- _RECORDS SHOWN_
* * * *

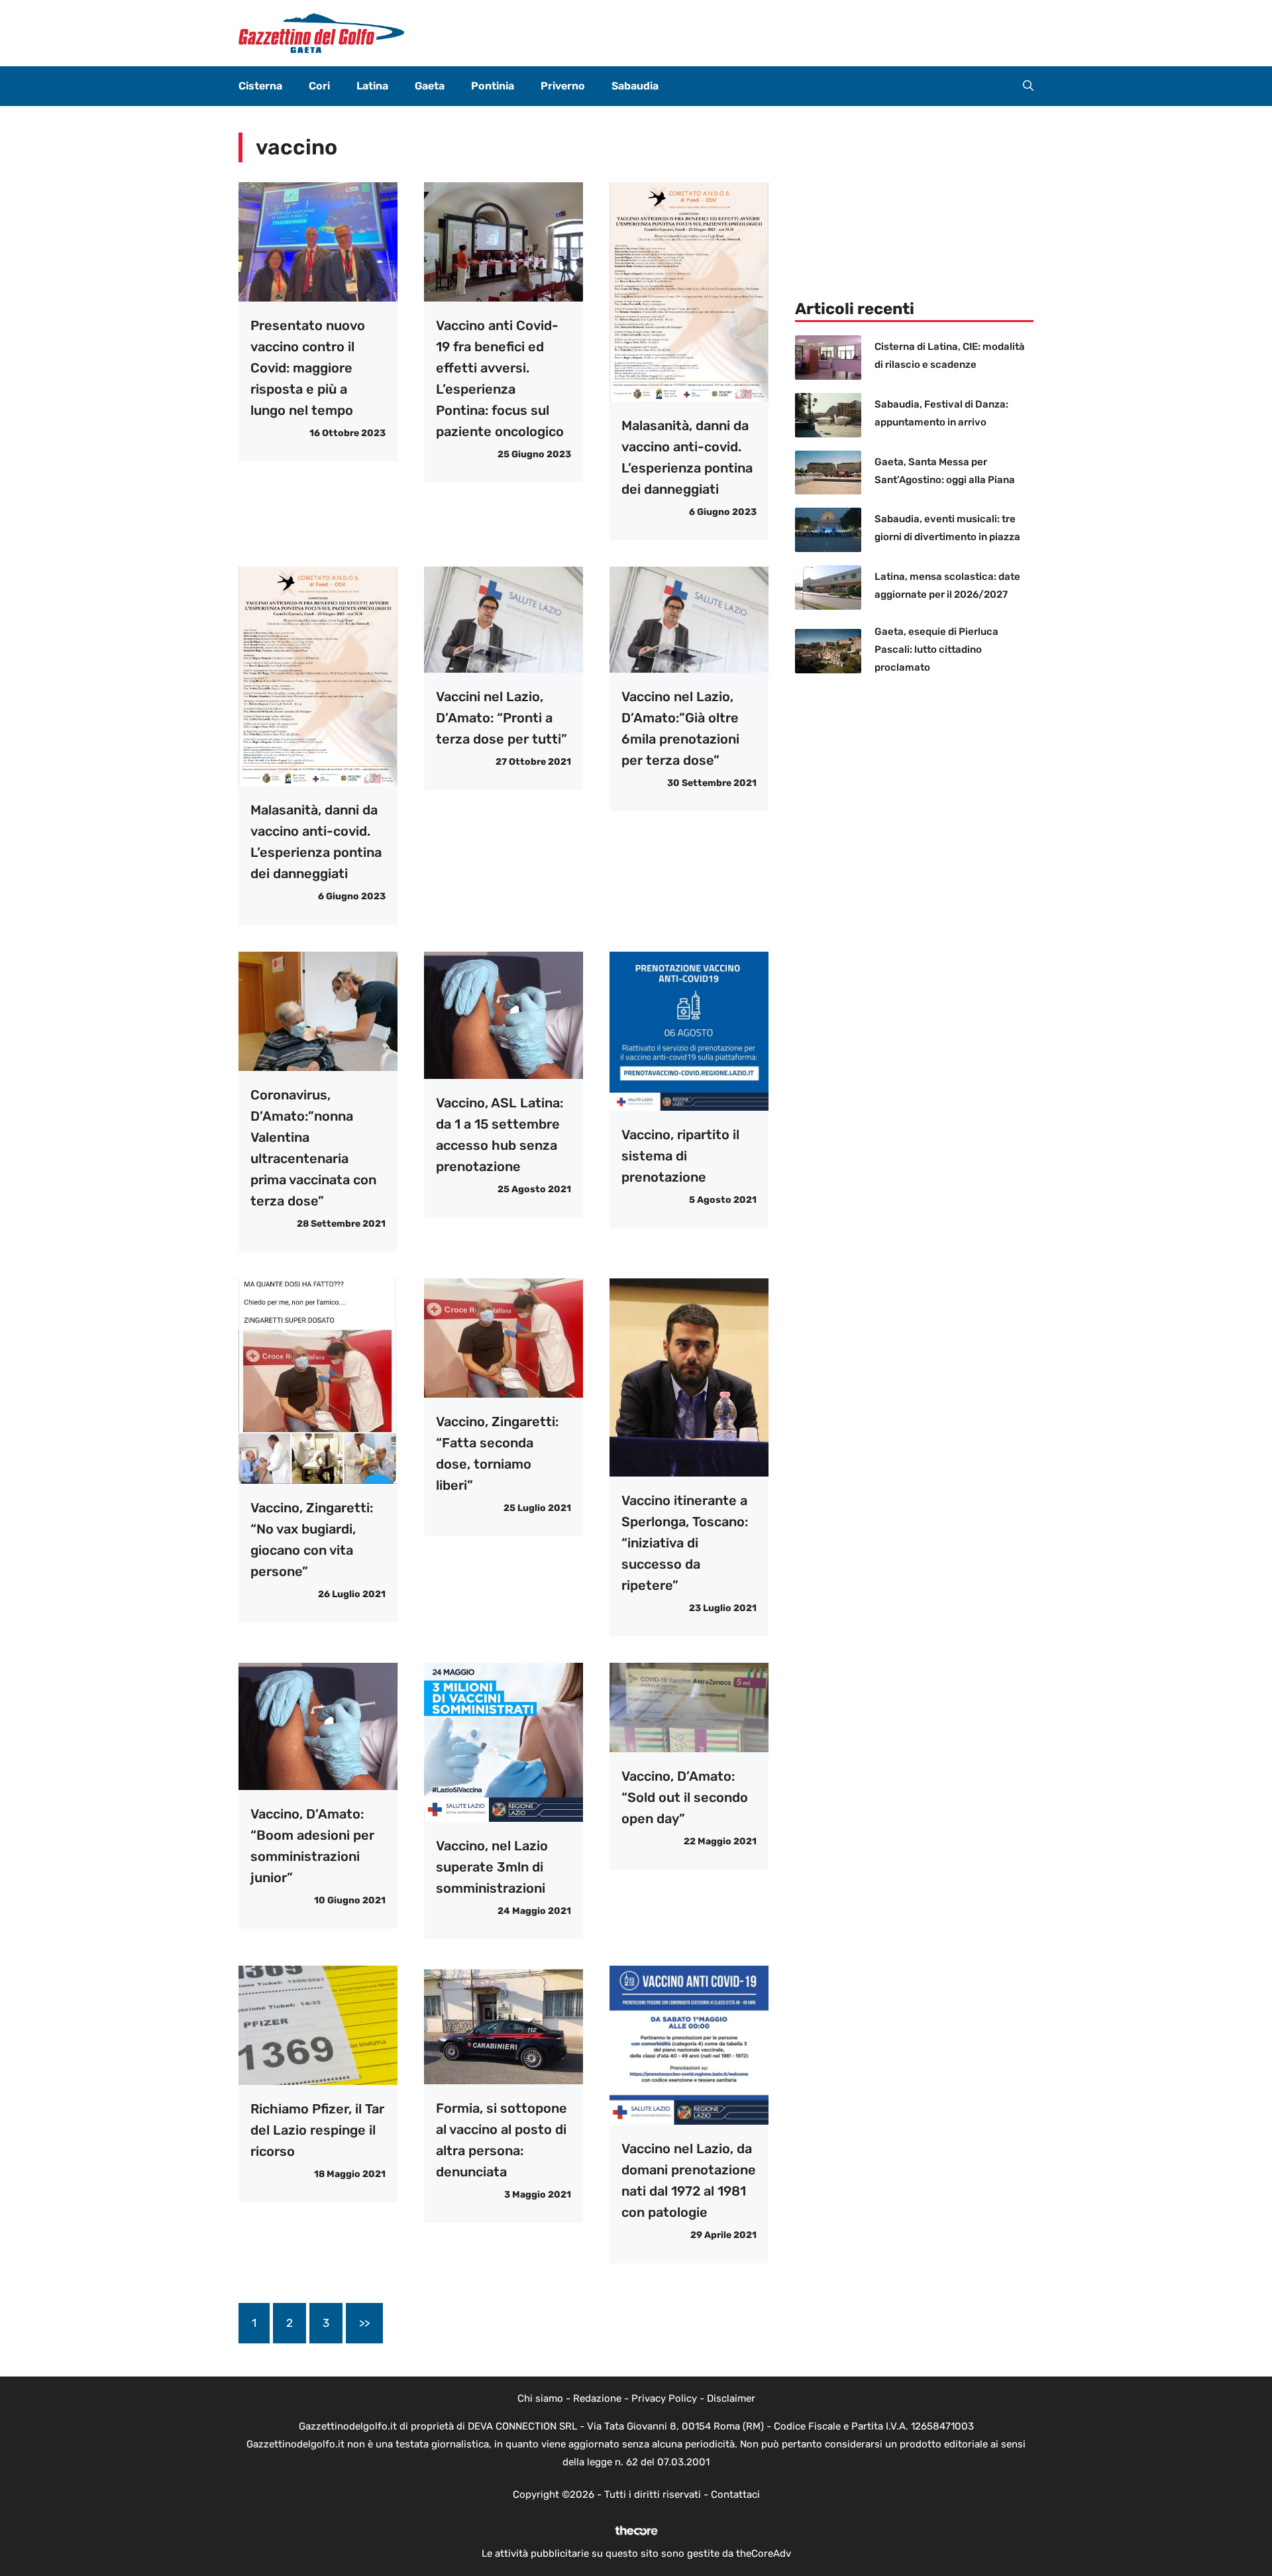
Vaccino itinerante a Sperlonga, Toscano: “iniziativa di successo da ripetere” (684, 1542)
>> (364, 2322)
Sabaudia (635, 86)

* * * *

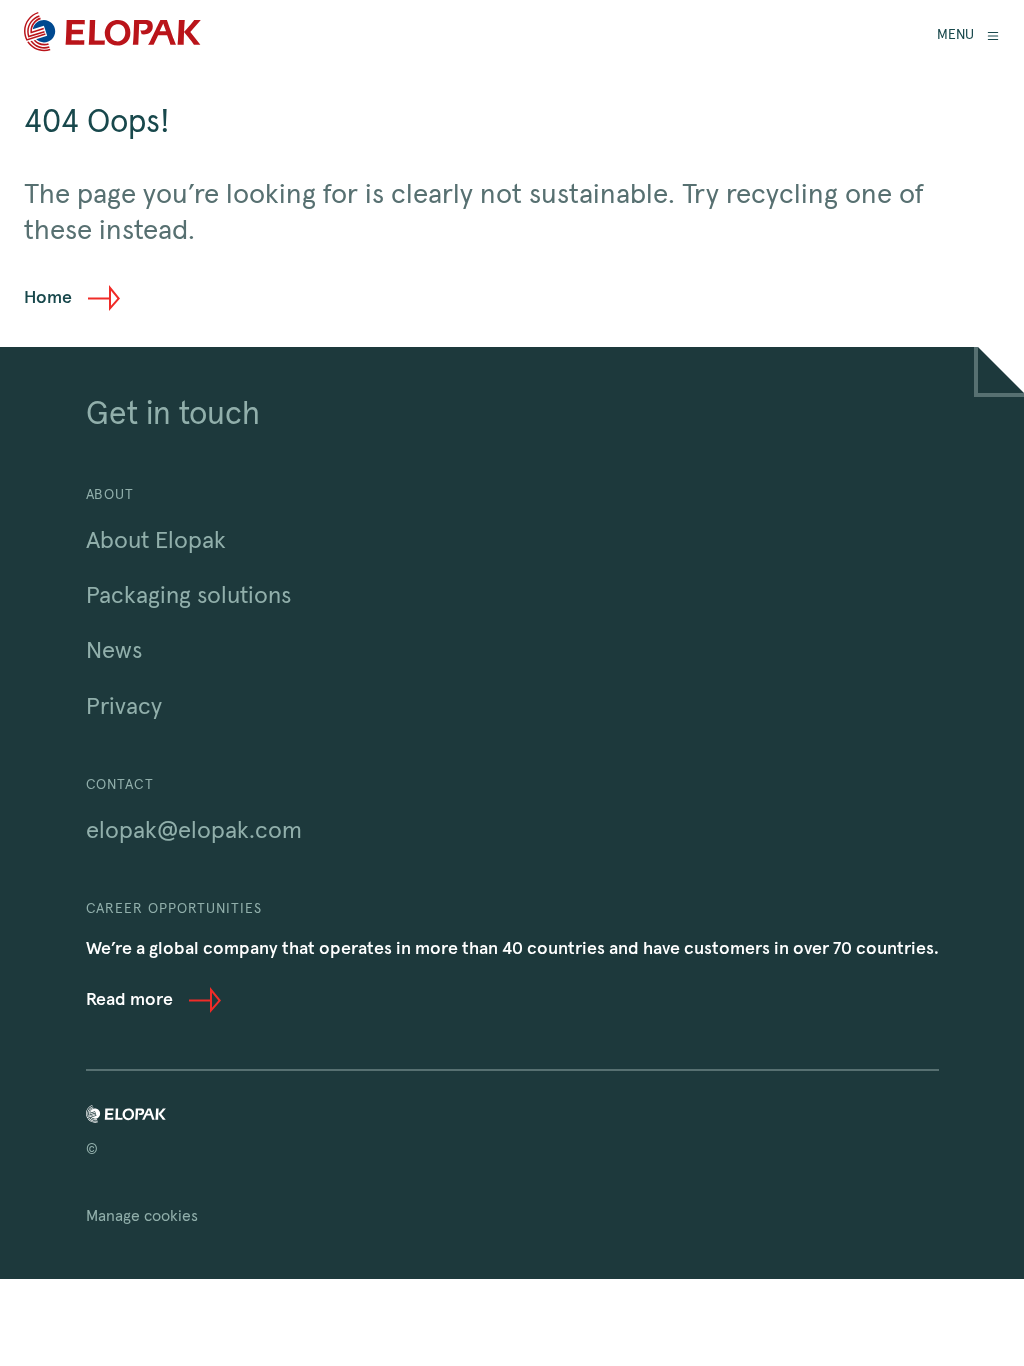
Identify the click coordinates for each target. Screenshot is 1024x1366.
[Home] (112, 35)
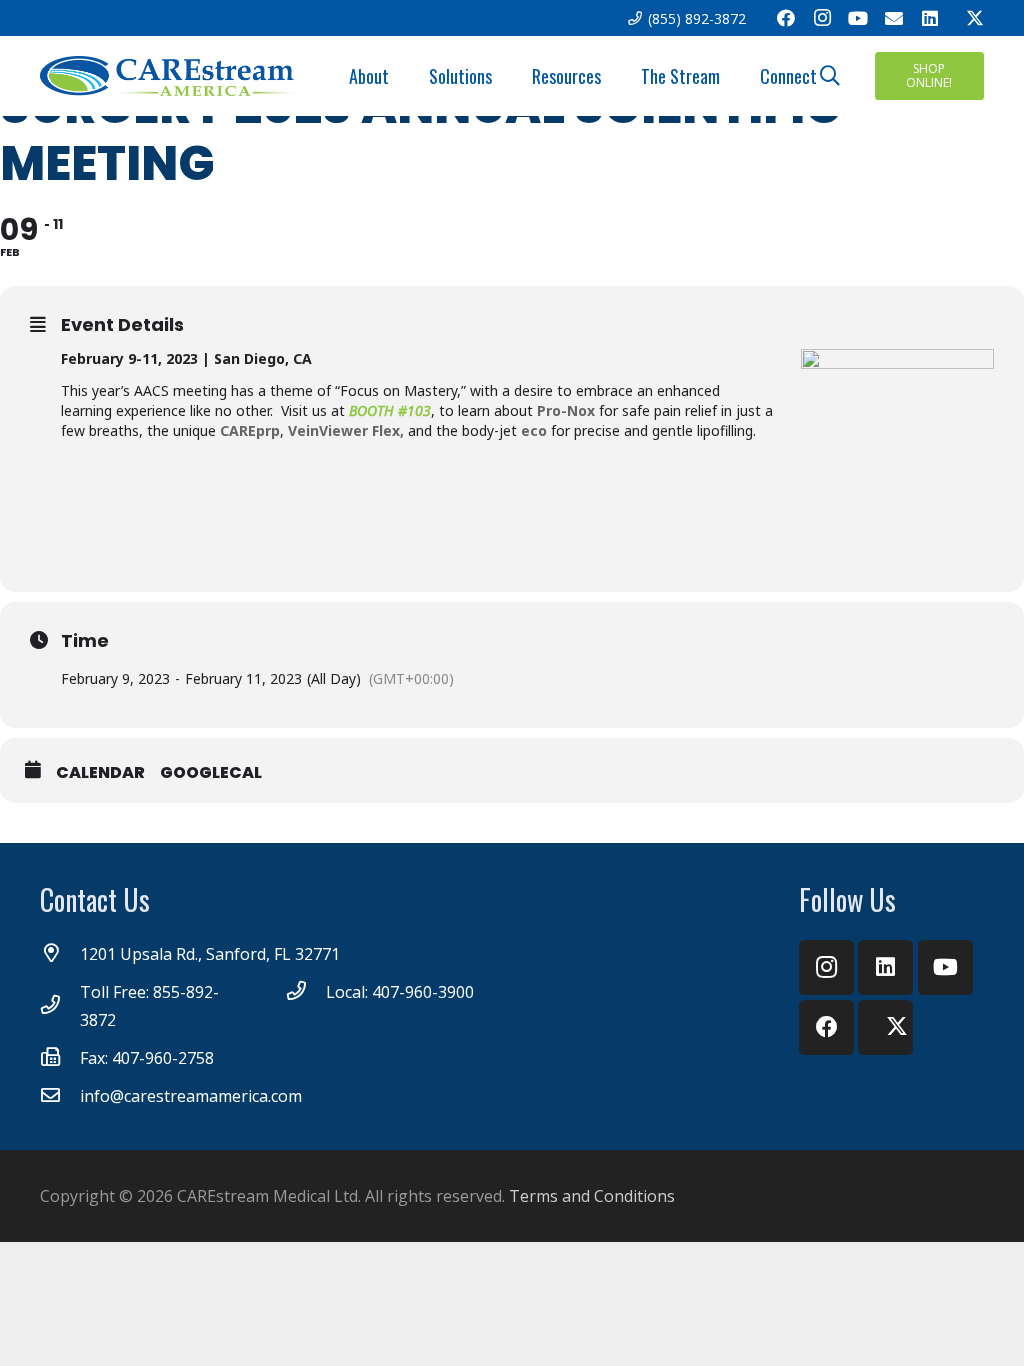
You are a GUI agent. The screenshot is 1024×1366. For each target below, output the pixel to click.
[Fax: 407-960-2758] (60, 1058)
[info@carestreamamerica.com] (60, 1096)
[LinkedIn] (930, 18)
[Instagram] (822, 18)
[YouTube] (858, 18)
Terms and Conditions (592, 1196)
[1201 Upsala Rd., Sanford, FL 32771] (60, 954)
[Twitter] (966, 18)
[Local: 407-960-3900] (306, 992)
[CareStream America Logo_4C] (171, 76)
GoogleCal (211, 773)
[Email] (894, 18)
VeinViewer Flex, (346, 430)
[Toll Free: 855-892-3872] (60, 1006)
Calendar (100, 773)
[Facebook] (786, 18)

* * * *

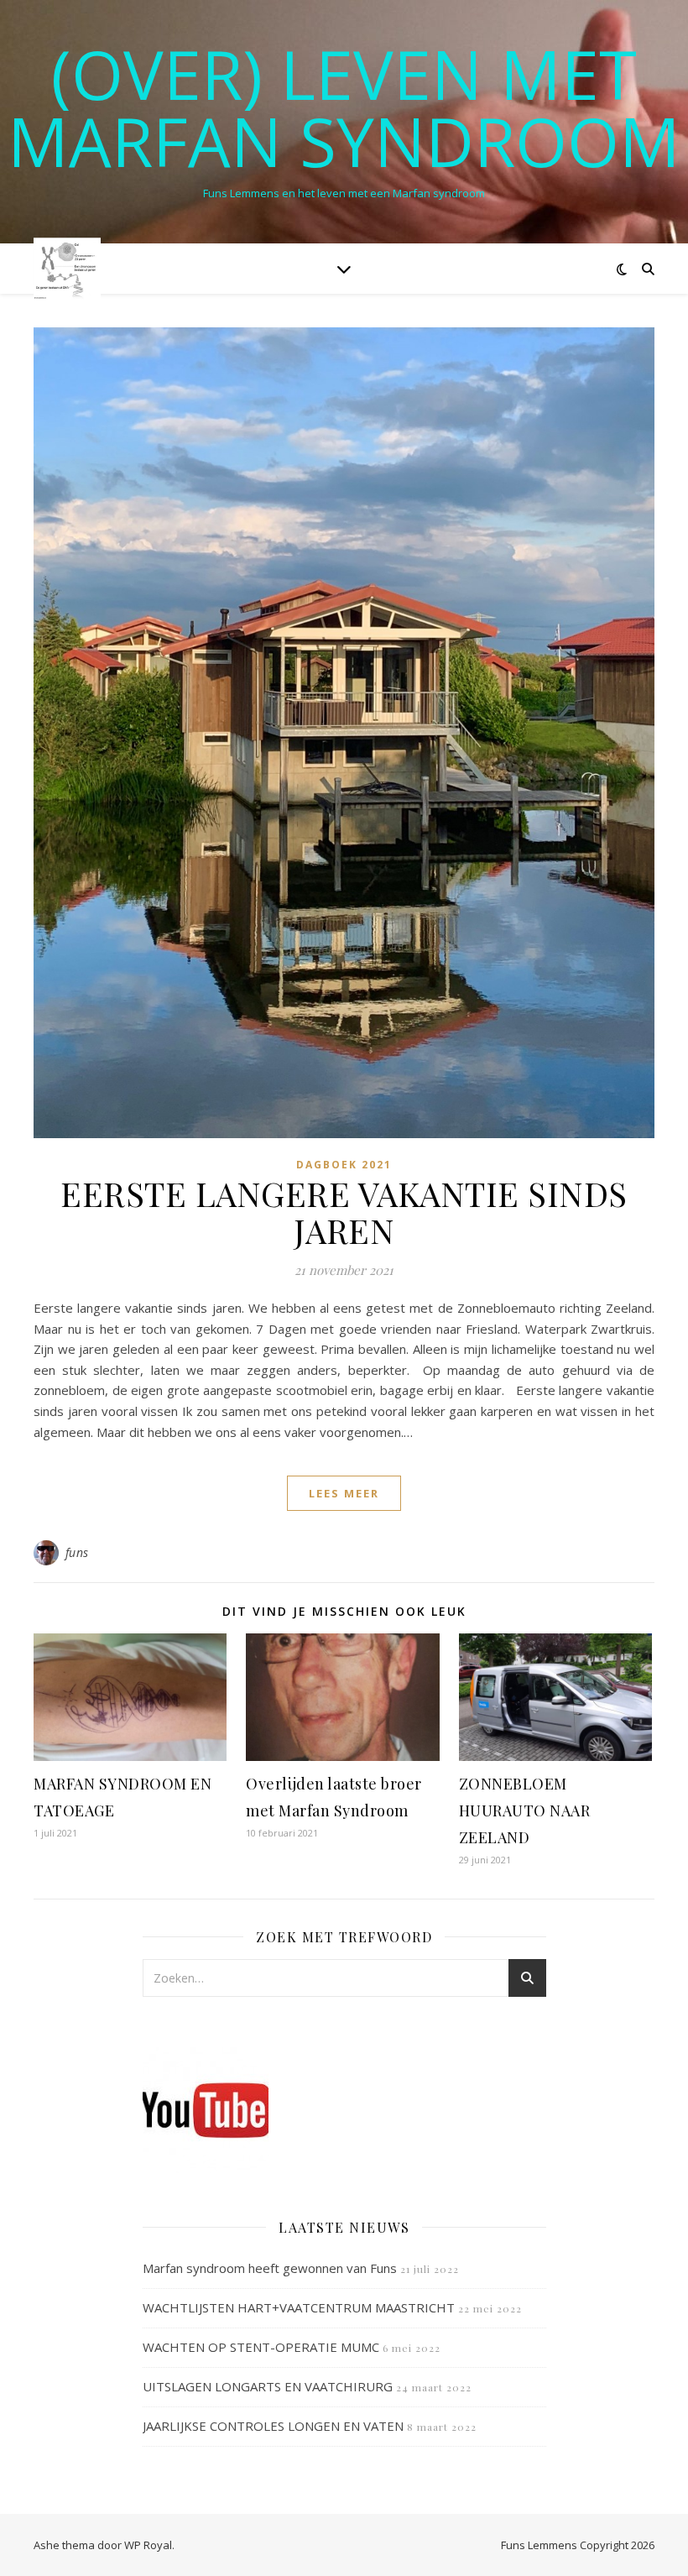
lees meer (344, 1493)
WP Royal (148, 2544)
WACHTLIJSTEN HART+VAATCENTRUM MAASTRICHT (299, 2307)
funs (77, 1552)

* * * *

- _ASSIGNED TASK_
Scan the listing above for the line that has "Vaccino itinerante a", then copy exactly from that line through the line that has "Sabaudia (635, 86)".

- _WRITTEN SOLUTION_
Vaccino itinerante a Sperlonga, Toscano: “iniziativa di successo da ripetere” (684, 1542)
>> (364, 2322)
Sabaudia (635, 86)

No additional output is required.